The following guide demonstrates how to generate CUDA code using GPU Coder, build and run an executable on an EC2 instance.

Prepare your AWS Account

  1. If you don't have an AWS account, create one at https://aws.amazon.com by following the on-screen instructions.
  2. Use the regions selector in the navigation bar to choose the US-EAST (N. Virginia) region where you want to deploy MATLAB.
  3. Create a key pair in that region. The key pair is necessary as it is the only way to connect to the instance as an administrator.
  4. If necessary, request a service limit increase for the Amazon EC2 instance type or VPCs. You might need to do this if you already have existing deployments that use that instance type or you think you might exceed the default limit with this deployment.

Architecture overview

alt text

Steps

  1. Write an entry point function in MATLAB
  2. Generate a static library using GPU Coder
  3. Setup AWS environment
  4. Deploy generated code to an S3 bucket
  5. Deploy code in S3 bucket to an EC2 instance(s) or AutoScaling Group
  6. Build executable on EC2 instance
  7. Create a simple web app to interact with the executable

Step 1. Write an entry point function

Please see the MATLAB script alexnet_predict.m for more information

Step 2. Generate a static library using GPU Coder

Please see the MATLAB script test_codegen.m for more information

Step 3. Setup AWS environment

AWS component steps
IAM Roles
  • We need 2 IAM roles:
    • One that allows EC2 instances to access services like S3 and CodeDeploy
    • One that allows CodeDeploy to access services like S3 and EC2
  • Search and open IAM from Services
  • Click on Roles --> Create role --> Name your role
  • Click on permissions tab -> Attach policies
  • For the EC2 role, add ‘AmazonEC2RoleforAWSCodeDeploy’ and ‘AmazonS3FullAccess’ from the list of policies
  • For the CodeDeploy role, add ‘AWSCodeDeployRole’ and ‘AmazonS3FullAccess’ from the list of policies
EC2 Instance(s)
  • Configure your EC2 instance for CodeDeploy to work using steps described here
  • Create an EC2 instance using the recommended AMI and p2.xlarge instance type
  • Verify if the CodeDeploy agent is running on the instance. The steps are described here
S3 Bucket
  • Create an S3 bucket, so that the code generated files can be deployed from here
  • A S3 bucket was created in the same region as the EC2 instance and CodeDeploy deployment group for this demo.However, it is also possible to have a cross region AWS architecture
  • Go to the S3 Properties tab and enable Versioning
  • Go to the Permissions tab -> Bucket Policy
  • Please see the sample bucket policy in the repository
  • Replace the arn names with yours
  • You can find the AWS account number for your arn under the Support tab in the AWS console
  • Please see this AWS documentation page for more information
CodeDeploy

You can also use scp to upload the code generated files. However, AWS CodeDeploy is a free service that allows you to deploy applications from your development machine to one or more EC2 instances at once.
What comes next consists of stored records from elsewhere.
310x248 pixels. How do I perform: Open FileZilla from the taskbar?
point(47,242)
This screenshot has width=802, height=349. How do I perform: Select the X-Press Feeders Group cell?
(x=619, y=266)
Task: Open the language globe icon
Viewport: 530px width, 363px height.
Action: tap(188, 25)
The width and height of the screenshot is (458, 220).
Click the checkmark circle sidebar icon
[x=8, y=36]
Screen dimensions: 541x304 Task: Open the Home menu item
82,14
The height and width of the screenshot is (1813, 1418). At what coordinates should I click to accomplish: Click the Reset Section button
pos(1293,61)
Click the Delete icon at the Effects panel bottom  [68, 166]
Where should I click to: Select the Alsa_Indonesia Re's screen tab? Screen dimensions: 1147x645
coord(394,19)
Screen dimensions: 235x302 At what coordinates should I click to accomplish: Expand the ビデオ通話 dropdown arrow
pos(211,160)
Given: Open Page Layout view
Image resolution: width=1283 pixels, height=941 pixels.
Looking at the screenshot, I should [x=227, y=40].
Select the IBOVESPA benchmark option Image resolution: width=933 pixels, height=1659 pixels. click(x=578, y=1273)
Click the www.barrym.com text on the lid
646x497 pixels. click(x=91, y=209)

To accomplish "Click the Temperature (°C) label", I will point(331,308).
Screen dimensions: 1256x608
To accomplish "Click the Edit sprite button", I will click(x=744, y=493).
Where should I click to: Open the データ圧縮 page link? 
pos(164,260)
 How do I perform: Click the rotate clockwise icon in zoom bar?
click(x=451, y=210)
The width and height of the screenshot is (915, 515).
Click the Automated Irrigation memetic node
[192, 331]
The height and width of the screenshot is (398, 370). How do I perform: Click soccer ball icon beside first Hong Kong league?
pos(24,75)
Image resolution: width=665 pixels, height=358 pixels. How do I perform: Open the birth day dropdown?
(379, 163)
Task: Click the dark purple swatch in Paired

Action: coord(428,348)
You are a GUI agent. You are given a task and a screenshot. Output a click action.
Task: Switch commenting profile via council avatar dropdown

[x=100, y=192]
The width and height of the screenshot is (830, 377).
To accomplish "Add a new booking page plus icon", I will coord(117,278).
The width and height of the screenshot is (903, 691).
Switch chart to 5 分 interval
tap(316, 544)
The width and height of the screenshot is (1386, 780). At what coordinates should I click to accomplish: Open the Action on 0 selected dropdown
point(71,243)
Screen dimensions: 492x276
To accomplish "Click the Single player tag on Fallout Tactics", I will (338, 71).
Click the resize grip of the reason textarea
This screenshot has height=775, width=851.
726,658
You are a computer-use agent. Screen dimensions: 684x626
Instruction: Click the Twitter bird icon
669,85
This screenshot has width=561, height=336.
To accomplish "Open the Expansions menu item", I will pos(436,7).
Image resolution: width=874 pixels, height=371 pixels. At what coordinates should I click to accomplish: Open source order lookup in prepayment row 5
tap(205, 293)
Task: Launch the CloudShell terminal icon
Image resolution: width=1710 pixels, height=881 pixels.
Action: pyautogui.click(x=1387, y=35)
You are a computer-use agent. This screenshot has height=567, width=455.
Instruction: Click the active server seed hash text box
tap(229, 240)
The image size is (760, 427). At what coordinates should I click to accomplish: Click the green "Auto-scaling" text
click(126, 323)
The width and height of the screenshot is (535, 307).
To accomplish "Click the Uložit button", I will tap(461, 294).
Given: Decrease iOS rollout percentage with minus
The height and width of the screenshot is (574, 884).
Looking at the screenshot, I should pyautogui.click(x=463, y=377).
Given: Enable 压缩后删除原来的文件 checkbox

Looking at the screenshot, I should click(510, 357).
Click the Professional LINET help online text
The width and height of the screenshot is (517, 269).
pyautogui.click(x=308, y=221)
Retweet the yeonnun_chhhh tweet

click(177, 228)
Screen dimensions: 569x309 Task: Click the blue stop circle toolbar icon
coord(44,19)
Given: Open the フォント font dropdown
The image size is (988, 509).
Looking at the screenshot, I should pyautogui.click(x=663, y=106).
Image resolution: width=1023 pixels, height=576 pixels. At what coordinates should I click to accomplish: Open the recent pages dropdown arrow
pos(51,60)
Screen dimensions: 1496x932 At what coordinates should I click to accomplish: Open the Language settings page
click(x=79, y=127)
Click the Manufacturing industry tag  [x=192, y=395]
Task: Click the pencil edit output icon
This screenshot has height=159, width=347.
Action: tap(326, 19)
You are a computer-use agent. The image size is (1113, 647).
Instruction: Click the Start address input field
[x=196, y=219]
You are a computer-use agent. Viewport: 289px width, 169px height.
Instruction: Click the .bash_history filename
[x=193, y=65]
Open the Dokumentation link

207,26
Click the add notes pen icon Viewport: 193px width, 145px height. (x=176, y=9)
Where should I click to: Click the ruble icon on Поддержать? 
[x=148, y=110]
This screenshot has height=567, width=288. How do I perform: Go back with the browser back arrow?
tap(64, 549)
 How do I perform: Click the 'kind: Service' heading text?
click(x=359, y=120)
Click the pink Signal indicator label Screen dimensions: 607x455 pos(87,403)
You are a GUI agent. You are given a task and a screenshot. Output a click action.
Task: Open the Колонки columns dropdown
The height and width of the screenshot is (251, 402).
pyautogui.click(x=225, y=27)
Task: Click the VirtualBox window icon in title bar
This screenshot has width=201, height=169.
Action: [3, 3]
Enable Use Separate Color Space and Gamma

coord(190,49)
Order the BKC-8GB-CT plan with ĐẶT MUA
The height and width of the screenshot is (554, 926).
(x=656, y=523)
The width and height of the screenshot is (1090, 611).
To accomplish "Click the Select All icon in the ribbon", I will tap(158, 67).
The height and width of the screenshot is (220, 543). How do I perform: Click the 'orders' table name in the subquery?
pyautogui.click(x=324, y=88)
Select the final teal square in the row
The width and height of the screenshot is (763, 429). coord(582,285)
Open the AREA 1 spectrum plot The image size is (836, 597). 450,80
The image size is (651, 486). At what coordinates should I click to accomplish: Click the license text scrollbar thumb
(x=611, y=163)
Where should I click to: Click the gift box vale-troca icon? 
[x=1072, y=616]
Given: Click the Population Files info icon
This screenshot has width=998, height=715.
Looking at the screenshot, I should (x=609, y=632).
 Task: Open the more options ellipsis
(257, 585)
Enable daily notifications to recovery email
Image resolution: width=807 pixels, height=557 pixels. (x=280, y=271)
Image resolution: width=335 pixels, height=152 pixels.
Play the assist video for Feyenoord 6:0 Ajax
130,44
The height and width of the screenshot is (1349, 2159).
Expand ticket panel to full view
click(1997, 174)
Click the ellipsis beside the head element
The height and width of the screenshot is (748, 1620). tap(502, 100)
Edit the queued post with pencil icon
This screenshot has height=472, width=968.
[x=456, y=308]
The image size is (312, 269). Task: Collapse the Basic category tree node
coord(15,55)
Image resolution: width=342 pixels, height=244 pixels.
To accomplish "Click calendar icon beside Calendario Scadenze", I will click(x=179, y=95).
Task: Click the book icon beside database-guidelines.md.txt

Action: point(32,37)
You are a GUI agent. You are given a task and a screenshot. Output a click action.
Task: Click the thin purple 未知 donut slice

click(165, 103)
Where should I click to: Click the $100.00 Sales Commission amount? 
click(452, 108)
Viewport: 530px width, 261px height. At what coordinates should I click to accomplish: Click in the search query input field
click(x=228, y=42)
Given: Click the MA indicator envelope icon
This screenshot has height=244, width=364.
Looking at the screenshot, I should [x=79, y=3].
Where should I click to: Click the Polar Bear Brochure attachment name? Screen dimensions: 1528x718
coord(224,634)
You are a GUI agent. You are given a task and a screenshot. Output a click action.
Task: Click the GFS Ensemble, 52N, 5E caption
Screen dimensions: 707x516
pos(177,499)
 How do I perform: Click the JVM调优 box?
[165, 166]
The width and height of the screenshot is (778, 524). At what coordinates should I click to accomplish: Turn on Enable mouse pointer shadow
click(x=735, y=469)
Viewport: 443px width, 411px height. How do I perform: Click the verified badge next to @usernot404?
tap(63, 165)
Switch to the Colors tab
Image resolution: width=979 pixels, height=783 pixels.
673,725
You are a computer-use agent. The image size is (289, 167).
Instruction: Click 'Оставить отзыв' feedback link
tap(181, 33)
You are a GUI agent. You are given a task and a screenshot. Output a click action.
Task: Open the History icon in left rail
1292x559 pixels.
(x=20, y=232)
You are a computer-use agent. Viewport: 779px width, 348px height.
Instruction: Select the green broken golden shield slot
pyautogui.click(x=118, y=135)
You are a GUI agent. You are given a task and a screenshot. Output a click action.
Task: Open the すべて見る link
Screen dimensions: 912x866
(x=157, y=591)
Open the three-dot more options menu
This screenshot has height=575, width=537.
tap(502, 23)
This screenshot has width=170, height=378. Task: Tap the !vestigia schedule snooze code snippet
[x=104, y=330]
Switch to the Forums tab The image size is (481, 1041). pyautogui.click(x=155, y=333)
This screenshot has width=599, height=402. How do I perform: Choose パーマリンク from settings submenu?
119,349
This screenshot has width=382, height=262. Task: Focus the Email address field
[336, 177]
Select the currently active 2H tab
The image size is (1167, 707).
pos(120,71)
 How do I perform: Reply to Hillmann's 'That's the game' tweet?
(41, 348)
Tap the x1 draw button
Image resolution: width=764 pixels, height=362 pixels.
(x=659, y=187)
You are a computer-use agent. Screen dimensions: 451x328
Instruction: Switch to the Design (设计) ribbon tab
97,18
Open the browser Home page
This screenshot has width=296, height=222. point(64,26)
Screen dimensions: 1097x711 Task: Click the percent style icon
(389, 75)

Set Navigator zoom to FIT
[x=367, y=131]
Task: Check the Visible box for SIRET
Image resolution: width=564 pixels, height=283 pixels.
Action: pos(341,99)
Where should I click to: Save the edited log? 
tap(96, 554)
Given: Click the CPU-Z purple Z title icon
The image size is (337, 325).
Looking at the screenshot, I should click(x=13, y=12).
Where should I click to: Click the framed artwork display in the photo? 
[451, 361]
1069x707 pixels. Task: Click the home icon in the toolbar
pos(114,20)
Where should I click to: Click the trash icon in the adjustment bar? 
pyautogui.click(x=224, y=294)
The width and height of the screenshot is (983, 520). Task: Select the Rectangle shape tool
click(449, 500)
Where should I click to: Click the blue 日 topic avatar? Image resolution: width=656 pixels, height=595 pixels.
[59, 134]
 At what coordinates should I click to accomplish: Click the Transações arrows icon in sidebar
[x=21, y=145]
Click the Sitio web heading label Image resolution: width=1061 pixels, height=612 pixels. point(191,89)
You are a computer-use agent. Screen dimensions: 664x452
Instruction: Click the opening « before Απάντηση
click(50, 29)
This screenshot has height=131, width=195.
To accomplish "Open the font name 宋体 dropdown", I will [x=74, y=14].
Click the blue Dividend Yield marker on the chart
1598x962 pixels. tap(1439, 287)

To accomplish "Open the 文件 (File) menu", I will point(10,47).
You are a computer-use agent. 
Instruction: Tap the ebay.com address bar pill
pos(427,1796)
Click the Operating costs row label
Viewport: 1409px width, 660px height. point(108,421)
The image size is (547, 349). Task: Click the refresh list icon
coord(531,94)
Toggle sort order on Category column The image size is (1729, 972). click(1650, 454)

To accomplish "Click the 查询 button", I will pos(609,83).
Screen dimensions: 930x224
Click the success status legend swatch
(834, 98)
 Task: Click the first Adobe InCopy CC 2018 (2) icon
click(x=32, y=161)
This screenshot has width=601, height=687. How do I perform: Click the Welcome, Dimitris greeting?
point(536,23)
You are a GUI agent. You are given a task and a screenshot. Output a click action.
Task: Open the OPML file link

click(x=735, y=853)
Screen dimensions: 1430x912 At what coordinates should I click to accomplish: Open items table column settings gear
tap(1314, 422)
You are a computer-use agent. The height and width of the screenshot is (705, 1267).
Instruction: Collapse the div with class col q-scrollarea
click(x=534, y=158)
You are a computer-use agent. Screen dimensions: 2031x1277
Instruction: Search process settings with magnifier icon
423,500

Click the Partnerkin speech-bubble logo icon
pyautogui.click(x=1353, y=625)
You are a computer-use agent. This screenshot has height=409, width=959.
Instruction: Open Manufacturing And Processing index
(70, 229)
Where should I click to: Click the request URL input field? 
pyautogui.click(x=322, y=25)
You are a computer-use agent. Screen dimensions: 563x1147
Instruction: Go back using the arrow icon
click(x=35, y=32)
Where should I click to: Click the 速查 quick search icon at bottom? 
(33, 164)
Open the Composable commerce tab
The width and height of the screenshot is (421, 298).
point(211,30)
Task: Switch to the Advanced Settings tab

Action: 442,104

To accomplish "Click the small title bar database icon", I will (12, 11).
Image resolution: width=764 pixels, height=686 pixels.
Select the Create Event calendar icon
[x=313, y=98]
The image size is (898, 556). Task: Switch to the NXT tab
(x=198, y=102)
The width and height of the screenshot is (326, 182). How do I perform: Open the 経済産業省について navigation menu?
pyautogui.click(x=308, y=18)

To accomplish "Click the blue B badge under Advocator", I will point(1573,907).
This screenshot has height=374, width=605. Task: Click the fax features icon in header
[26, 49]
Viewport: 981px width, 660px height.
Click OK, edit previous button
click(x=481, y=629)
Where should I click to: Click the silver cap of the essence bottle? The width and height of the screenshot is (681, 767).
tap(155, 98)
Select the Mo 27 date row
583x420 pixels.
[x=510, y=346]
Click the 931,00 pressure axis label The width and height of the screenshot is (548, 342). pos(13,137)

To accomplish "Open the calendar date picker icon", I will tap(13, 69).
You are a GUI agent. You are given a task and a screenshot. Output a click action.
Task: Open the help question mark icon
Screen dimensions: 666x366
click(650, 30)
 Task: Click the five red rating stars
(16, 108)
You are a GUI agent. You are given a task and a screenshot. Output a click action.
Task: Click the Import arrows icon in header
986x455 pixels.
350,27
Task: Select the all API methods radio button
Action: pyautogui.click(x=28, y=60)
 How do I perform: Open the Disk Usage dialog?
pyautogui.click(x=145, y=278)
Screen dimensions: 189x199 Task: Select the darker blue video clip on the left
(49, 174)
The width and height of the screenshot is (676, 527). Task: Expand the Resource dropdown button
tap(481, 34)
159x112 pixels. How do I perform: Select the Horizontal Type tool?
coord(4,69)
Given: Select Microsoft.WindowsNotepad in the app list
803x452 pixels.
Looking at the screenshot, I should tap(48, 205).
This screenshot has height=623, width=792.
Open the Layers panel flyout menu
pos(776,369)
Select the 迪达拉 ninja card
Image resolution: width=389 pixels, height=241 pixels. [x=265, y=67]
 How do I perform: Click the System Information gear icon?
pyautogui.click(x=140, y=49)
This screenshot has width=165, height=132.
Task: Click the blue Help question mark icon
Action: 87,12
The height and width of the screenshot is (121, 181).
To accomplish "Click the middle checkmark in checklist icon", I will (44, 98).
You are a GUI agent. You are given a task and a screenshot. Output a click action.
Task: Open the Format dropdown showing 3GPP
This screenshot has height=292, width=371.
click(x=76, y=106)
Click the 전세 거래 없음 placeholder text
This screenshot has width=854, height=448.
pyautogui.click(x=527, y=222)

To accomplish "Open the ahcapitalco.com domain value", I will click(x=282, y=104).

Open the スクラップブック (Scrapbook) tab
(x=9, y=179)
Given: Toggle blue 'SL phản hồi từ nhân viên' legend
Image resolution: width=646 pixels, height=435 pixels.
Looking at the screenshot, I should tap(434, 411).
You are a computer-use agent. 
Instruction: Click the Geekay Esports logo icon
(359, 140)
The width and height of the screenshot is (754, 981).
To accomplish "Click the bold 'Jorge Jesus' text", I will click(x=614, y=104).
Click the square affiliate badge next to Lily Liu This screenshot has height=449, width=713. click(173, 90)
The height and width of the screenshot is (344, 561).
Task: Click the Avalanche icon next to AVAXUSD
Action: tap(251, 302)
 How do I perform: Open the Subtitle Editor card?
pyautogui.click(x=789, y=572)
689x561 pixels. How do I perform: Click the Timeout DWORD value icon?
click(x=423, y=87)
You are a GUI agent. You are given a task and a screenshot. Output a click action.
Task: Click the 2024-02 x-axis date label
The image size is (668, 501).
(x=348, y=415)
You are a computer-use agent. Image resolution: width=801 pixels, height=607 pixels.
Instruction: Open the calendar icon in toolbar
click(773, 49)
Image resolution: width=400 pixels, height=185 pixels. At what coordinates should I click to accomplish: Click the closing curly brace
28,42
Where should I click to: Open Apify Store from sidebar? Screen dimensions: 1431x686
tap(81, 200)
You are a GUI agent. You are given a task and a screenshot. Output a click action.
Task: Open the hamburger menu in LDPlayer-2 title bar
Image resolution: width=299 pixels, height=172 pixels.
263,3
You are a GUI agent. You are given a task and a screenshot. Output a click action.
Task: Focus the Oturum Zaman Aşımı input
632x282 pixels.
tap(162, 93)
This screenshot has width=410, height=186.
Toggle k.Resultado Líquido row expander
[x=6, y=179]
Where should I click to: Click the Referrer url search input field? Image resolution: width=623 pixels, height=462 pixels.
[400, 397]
  • Go to the AWS CodeDeploy console
  • Click on ‘Create application’
  • Name your application and select EC2 from the compute platform options
  • Click on ‘Create deployment group’ and name it
  • Select the service/IAM role created previously from the service role drop down
  • Choose deployment type based on your requirement
  • Select EC2 or AutoScaling groups in environment configuration based on your requirement. In this case I used an EC2 instance
  • If you are using just 1 EC2 instance uncheck load balancing and click Create deployment group

Step 4. Deploy generated code to an S3 bucket

  • You need to do this from the command line using the AWS CLI
  • Please follow steps here to set up the AWS CLI on your development machine
  • Place your codegen directory and the appspec.yml file in one directory and navigate to the parent directory from the command line
  • The directory structure would look like:
    • temp
      • codegen
      • appspec.yml
  • Execute the following command in the command line: aws deploy push --application-name <name of your CodeDeploy App> --s3-location s3://codegens3/codegen.zip --ignore-hidden-files

Step 5. Deploy code in S3 bucket to an EC2 instance(s) or AutoScaling Group

  • Create a YAML file named ‘appspec.yml’ in the same directory that contains the codegen directory
  • This file tells AWS CodeDeploy the source and destination of your files
  • An example appspec.yml file is shown here
  • The deployment will fail if:
    • YAML file has incorrect syntax
    • You don’t have path permissions at the destination
  • Click on ‘Create deployment’
  • Select S3 under Revision type
  • The revision location would be: s3://your-bucket-name/codegen.zip
  • Complete by clicking on ‘Create deployment’

Step 6. Build executable on EC2 instance

  • SSH into the EC2 instance using the instructions here
  • Navigate to the directory containing all the code generated files
  • Find and edit the make file(.mk extension) to update the paths to the source files
  • Execute the following commands to create the static library using the updated paths:
    make -f <path to make file> clean followed by make -f <path to make file>
  • Execute the following command from the command line: nvcc -arch sm_35 -o classifier relative path/to/main.cu relative path/to/inputFile.a -I<relative path to codegen directory><br/> -L"./<relative path to codegen directory>" -lmwjpegreader -lcudart -lcudnn -lcudart -lcublas
  • lmwjpegreader is needed if you are using the imread MATLAB function in your MATLAB source code. Please see this documentation page for more information on how to use image processing functions in code generation. Alternatively, you can also use the OpenCV library to read images.
  • Please see this documentation page for more information on nvcc.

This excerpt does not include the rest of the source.